▶ **Your instructions**: Report the lines of the data below that contain the string "computer".

---- Data extract

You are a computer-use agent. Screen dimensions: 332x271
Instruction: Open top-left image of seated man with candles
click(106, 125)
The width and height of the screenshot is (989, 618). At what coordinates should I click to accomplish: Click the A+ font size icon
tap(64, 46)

--------
---- Data extract

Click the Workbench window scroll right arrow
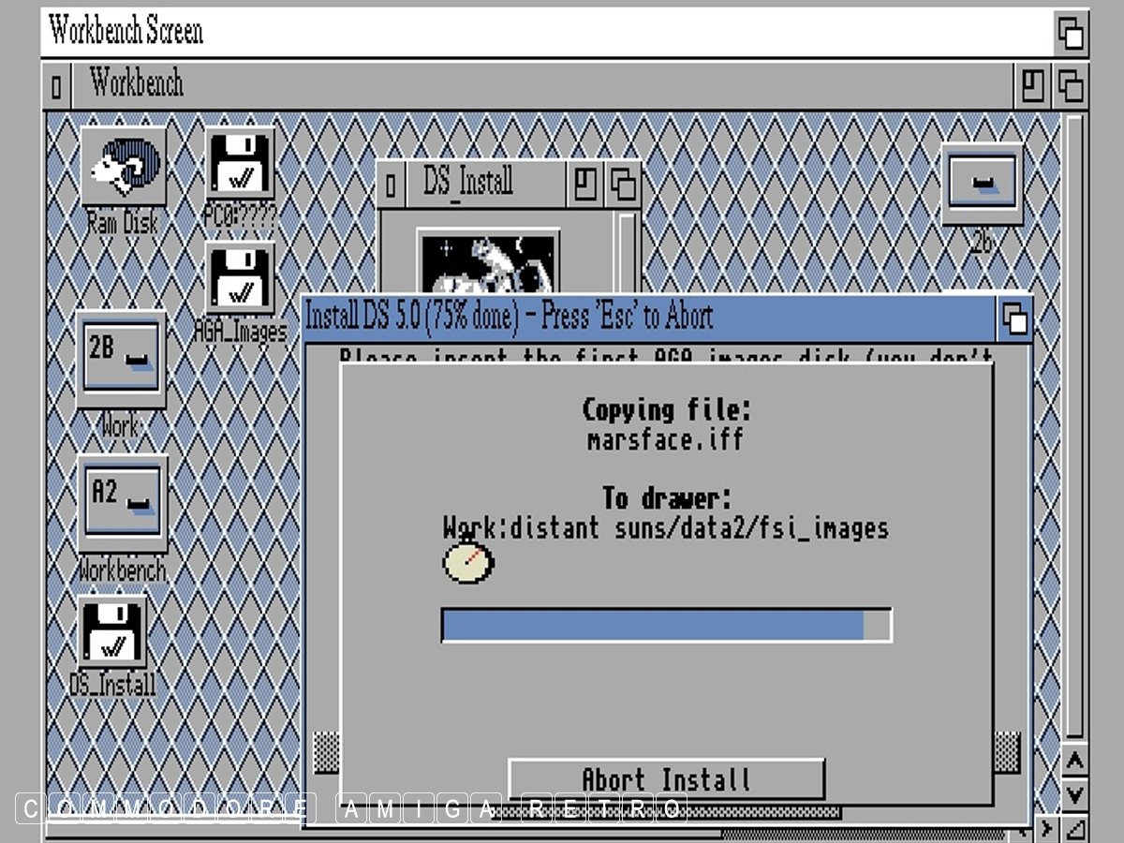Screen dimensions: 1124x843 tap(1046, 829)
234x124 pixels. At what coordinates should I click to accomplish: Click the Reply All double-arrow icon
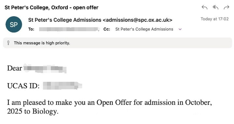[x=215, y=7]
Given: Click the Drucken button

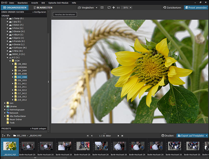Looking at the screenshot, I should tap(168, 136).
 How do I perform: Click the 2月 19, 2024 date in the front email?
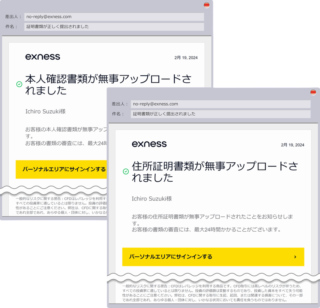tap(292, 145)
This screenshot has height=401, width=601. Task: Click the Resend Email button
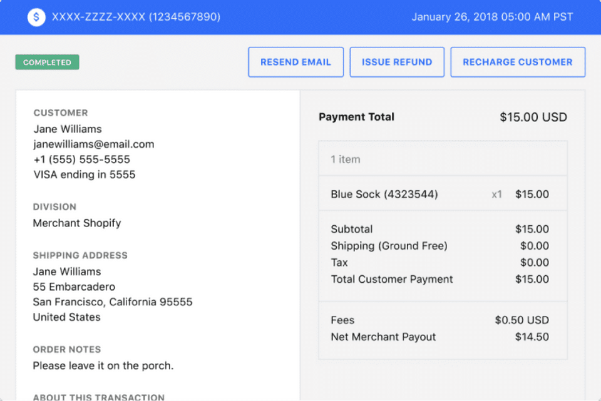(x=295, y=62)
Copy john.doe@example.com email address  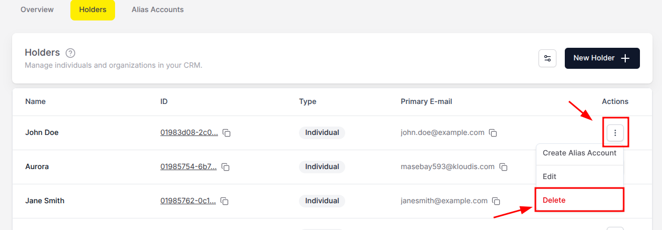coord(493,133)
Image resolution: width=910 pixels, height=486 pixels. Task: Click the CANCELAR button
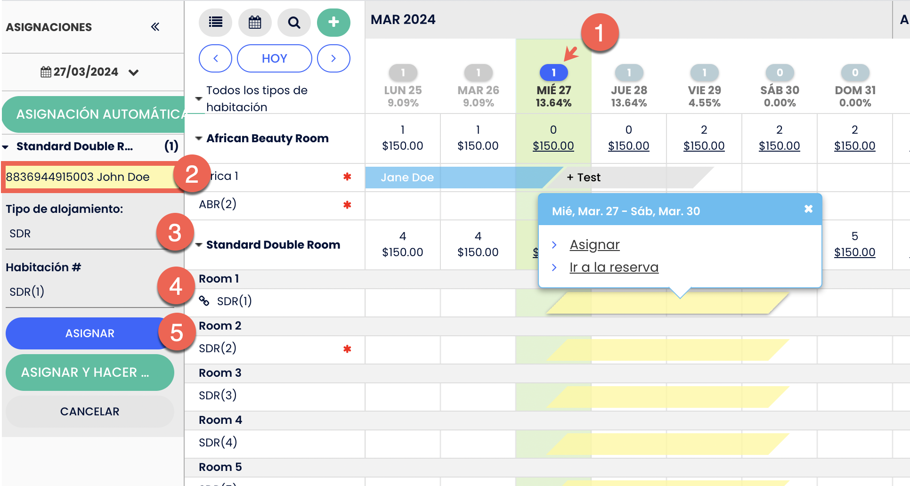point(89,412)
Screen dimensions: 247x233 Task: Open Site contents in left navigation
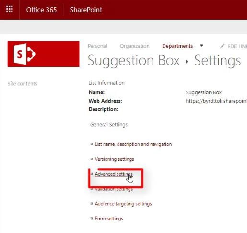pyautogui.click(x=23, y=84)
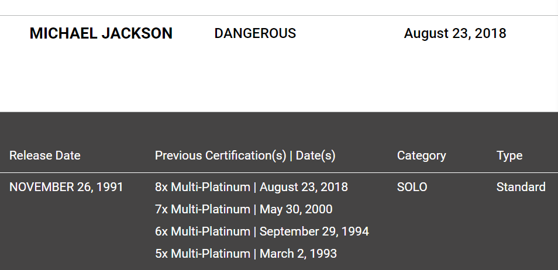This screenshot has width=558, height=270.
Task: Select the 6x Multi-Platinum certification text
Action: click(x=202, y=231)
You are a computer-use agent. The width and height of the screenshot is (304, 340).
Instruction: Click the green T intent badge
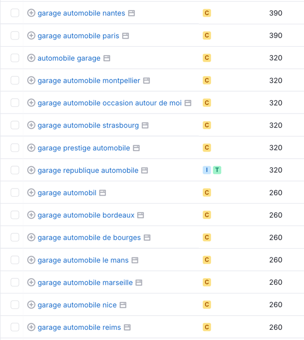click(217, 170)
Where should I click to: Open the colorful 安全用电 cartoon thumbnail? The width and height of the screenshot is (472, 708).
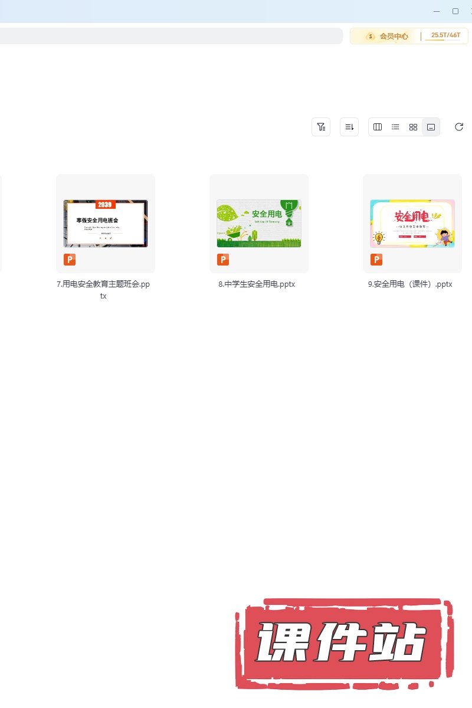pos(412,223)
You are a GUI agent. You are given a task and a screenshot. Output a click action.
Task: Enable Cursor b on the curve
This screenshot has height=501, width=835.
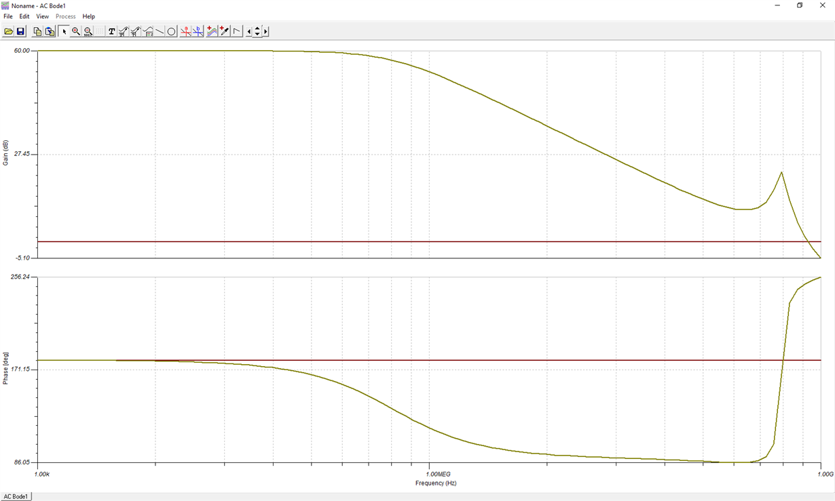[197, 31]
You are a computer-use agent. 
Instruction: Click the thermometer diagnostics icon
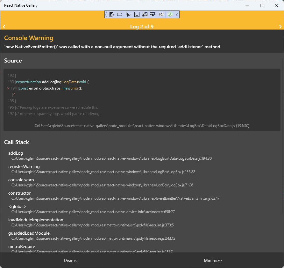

--------
---- Data extract

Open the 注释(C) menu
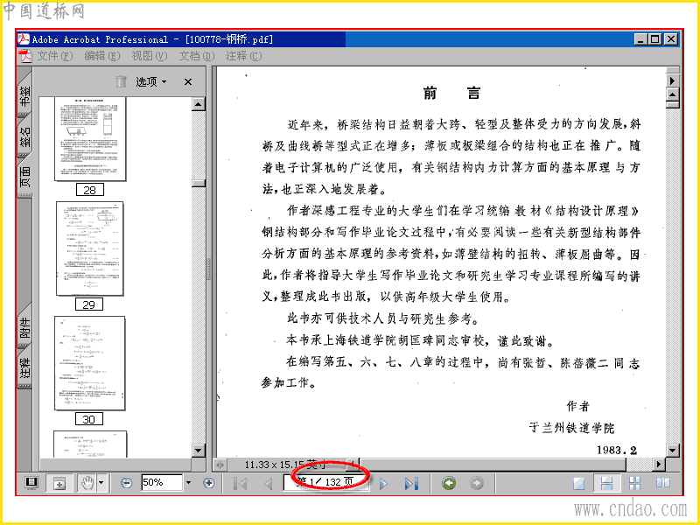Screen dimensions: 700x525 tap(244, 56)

--------

▶ **Finished task**:
You are a computer-use agent. Screen dimensions: 332x271
You are a computer-use agent. The width and height of the screenshot is (304, 340).
You are a computer-use agent. 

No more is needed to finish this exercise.